Lamina by Manish Pushkale

August 13, 2018 – September 14, 2018 at Akar Prakar, Delhi

Manish Pushkale’s mysterious new works seem to have been shaped from skins of light, subtle tissues of alternate translucence and opacity that shimmer before us, hinting at pellucid depths.

For a moment, we forget that we are looking at two-dimensional works mounted on a wall. It appears, instead, that we are gazing down into the waters of a river or lake, at the action of gentle currents and lightly disturbed alluvial sediments, or the memories of water. At the core of Pushkale’s subtly nuanced art is a quest for what I would describe as the lamina, a membrane that mediates between above and below, self and other, terrestrial here and magical there. A membrane that could take the form of a wash on paper, a thin layer of cloth, a tinge of colour, a touch of light speckled on shadows.

With lamina go two other persuasive and memorable effects. I call the first one lumen – the suffusion of light. I call the second one limen – the threshold. Under the sign of lumen, Pushkale enacts a lyrical delicacy. He transforms luminosity into a palpable material, which breathes as colours and the pauses between colours. Light, in his handling, is no longer the scorching tropical glare that bears down on us. Rather, it becomes diffuse, refracted, cloudy, and submarine. Under the sign of limen, the artist organises a crossing between one medium and another, one process of making and another. In these watercolours, Pushkale has used the brush very sparingly. His method in this body of work is far closer to that of the serigraph print-maker. He envelops the paper in wet muslin, and leaves the colour on it until it has dried fully. When the muslin is removed, the work stands revealed as an imprint, in its jewel-like intensity. The textures of cloth, the layering of chromatic strata, all impart to these watercolours a collage-like richness.

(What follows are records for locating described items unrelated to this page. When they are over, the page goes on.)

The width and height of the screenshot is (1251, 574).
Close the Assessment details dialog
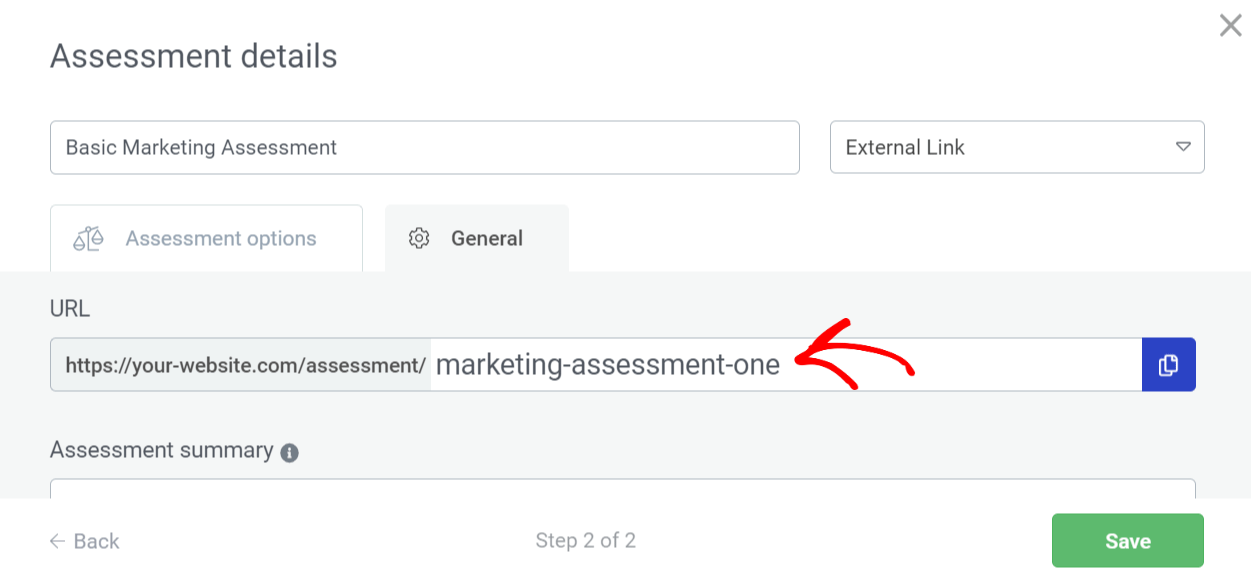pos(1230,26)
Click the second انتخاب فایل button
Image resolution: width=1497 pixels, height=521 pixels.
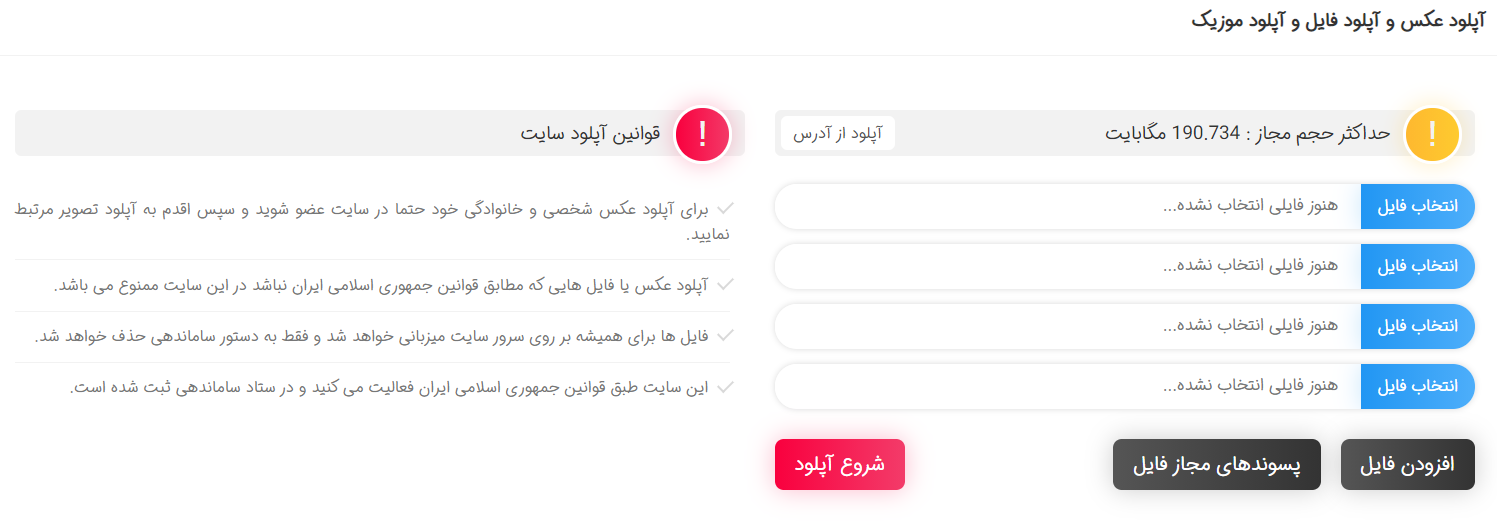point(1418,266)
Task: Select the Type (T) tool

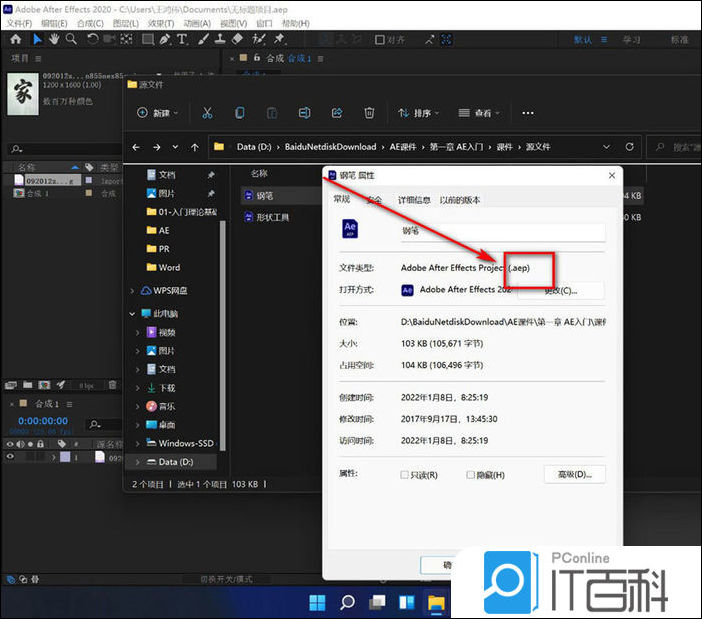Action: tap(182, 39)
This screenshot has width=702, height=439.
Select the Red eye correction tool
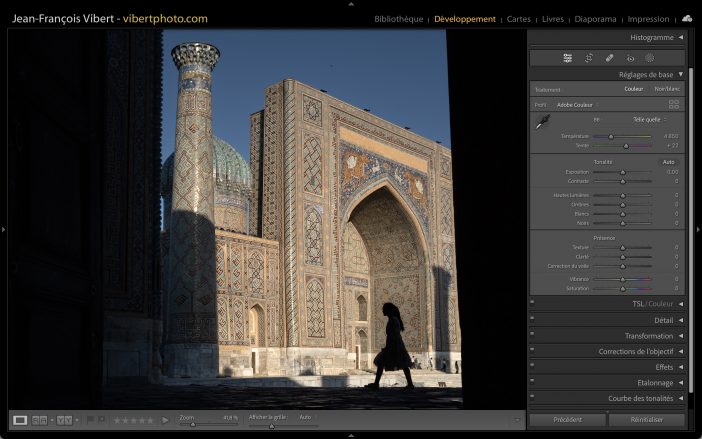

Some of Pushkale’s works in this suite of watercolours include, as though they were relics of a lost narrative, letters and numbers used in manual transfer-based printing. Long superseded by technological shifts, these letters suggest a vanished life of labour and publication, when mind, eye, hand and text were linked in one physical continuum, rather than being spectral and remotely connected as they are now. Fragments of words, numerals displaced from their contexts, they challenge us to decipher them. Are these missives from the past, or signals from the future, that have come to us in code? Or do they, perhaps, annotate the artist’s chosen approach, that of abstraction? Perhaps the artist is suggesting, here, that the opposite of abstraction is not the figure or the object, as many believe, but language. The abstractionist’s work proceeds without recourse to words. It resists interpretation. It is the sublime reef on which the ship of language is broken. And yet, as with Manish Pushkale’s art, it also provokes us to return to the arena of speech and writing with our sight renewed, teases us back towards communication.

Ranjit Hoskote

About Manish Pushkale

Born in 1973, Bhopal, Manish Pushkale is an autodidact; without any formal training in art, yet a powerful and sensitive initiation into it through holistic exposures from the evocative environs of Bharat Bhavan in Bhopal during the early 90's, he slowly has developed a foundation for the language of abstraction, which now carries an imprint of his own. His work has attained maturity and extraordinary significance owing to several shifts in experimentation and experience. He is among the highly regarded young painters of India who has greatly contributed to Contemporary art through his fresh approach. While his works are a play of formal dichotomies like those of light and shade, mark and erasure, form and the formless, restraint and excess, control and indulgence, they have at the present, matured into a state that confronts and assimilates the contrasts to achieve a state of refined harmony. His works are deeply rooted in Indian aesthetics.

He has had many solo shows with several prime galleries to his credit and has participated in innumerable number of group shows across the world in the last 25 years. He had represented the country at Festival of India in France, 2016 and shown in Musee de Guethary. He is a recipient of many awards, honors and residencies. He was a fellow at Institute of Advance studies in Nantes, 2014, a trustee of The Raza Foundation, apart from being actively involved in co-editing AROOP (a journal dedicated to the visual arts published by The Raza Foundation). He has written many books on arts and has recently published his novel in Hindi.